Most adventure sport happens outside urban settings. There is a possibility to improve rural incomes as well as effectiveness of the norms by involving panchayats at locations of adventure sport destinations in maintaining records of visitors arriving. This will provide for emergency action information being available at the closest point as well as allow spontaneous hikers the flexibility and monitor ALL visitors including spontaneous outings. Exempting local guides from accountability does not make sense, since local guides are often the most knowledgeable professionals on a trip. Registering local guides and porters available for trekking routes locally will result in better employment, standardized wages and accountability.
In my view, these questions are valid. Equally important and appreciation deserving is the fact that the initial guidelines have made a commendable attempt toward enforcing important things.
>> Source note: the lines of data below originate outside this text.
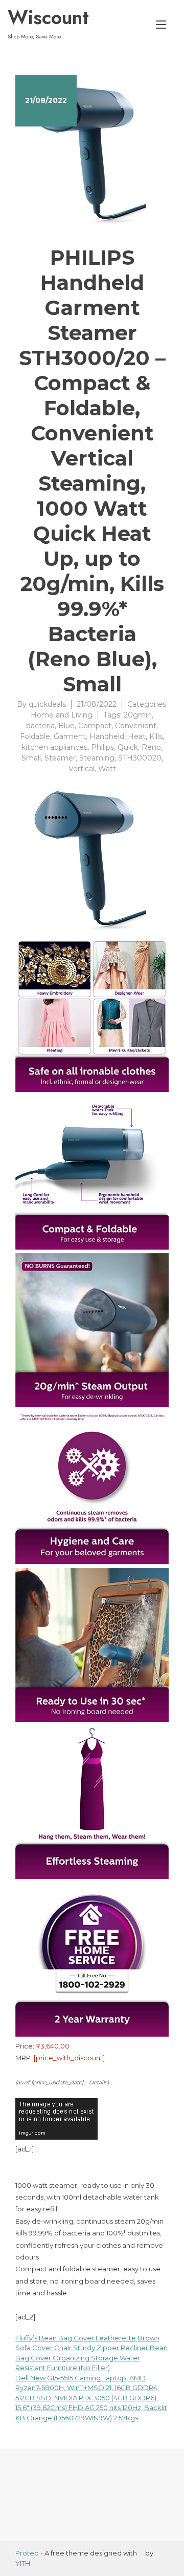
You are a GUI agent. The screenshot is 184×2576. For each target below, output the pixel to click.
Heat (137, 736)
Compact (94, 725)
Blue (66, 725)
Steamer (60, 758)
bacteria (40, 725)
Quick (128, 747)
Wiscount (48, 17)
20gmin (138, 715)
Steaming (96, 758)
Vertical (81, 768)
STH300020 (140, 758)
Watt (107, 768)
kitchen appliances (54, 747)
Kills (156, 736)
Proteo (27, 2553)
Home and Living (62, 715)
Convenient (135, 725)
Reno (151, 747)
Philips (102, 747)
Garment (70, 736)
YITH (22, 2563)
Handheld (106, 736)
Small (31, 758)
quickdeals (47, 704)
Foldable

Making indemnity forms mandatory, for example is a small and easily applicable step that will immediately result in responsible disclosure of risks as well as putting emergency contacts on record. On the other hand, these norms STILL cannot prevent a death on a high altitude trek because of incompetence – the original subject of the PIL that led to the directive for the regulations.
It will be a while before bureaucracy and free spirit find a meeting point that is also practical to implement as well as meets objectives. It will not be easy. However, things must not stop here and the exercise must be taken to conclusion resulting in norms that allow adventure sport to thrive in Maharashtra while also insisting on responsible operations and recognizing that adventure has an inherent element of risk. The goal is a robust and accountable community, not sterilization.